Introduction
Drug discovery pipelines increasingly depend on screening platforms designed to identify therapeutically valuable compounds. Yet despite advances in screening technologies, the translation of these discoveries into clinical success remains limited.
A major factor is the continued reliance on cellular systems that do not adequately reflect the complexity of human tissues and disease biology.
This Masterclass explores how induced pluripotent stem cell (iPSC)–derived cellular models and organoid systems can provide more physiologically relevant environments for studying GPCR signaling and pharmacological responses.

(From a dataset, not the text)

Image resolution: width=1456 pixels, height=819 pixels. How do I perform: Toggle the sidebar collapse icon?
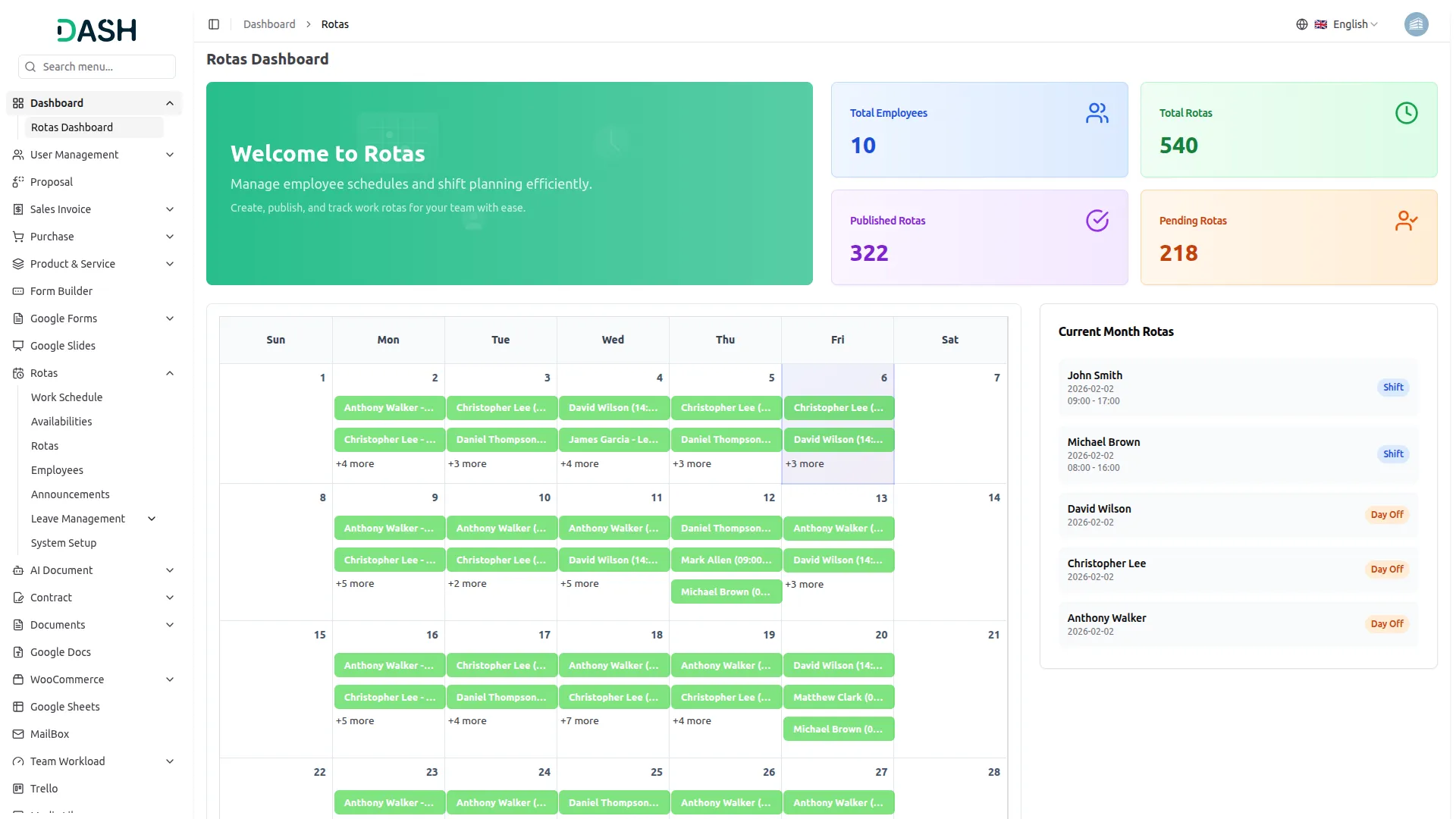pos(214,24)
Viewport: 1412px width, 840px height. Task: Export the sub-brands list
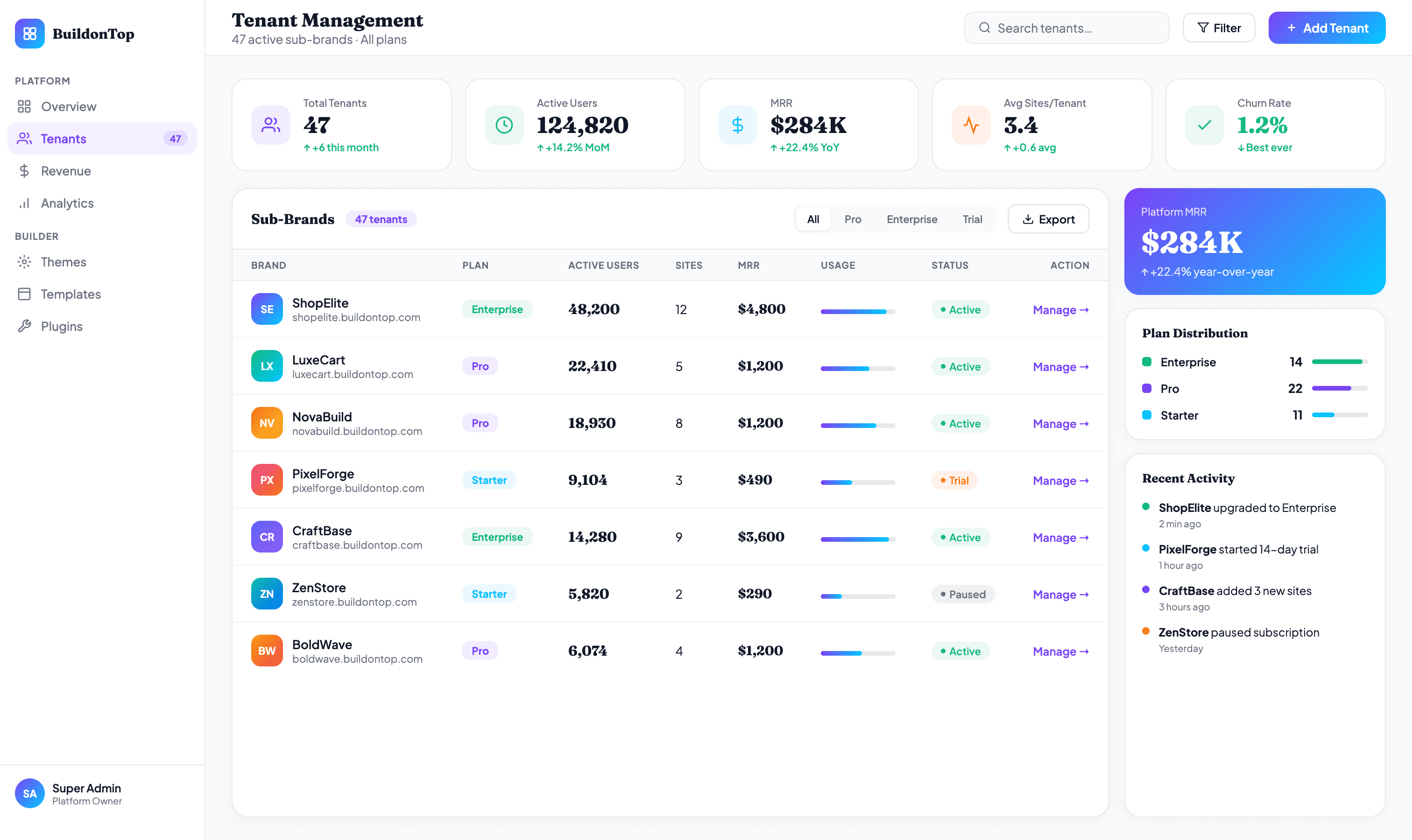pyautogui.click(x=1048, y=219)
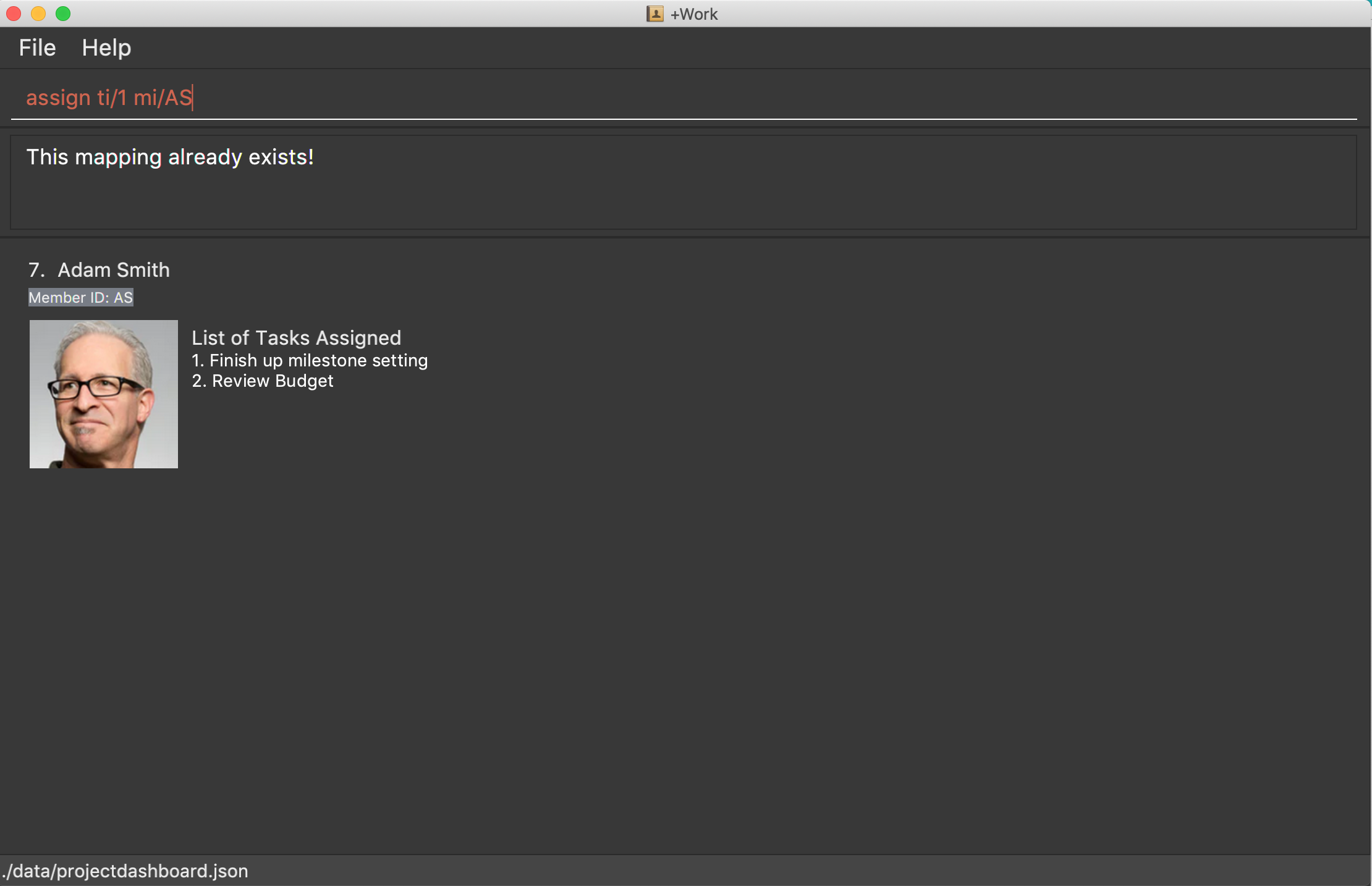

The discussion will examine how these models are generated, how biosensor-based approaches can be integrated to monitor signaling pathways, and how such systems can support more translationally relevant drug discovery workflows.
Instructor
Terry Hébert has a long-standing track record in identifying molecular mechanisms that regulate the function of G protein-coupled receptors. His research has focused extensively on GPCR oligomerization, signaling complex assembly, and biased signaling.
His current work investigates the ontogeny, formation, and trafficking of GPCR-based signaling complexes in order to understand how GPCR signaling pathways are organized and integrated within cells. This research examines signaling architecture both at the cell surface and within the nucleus, providing insight into how receptor signaling networks are structured and regulated.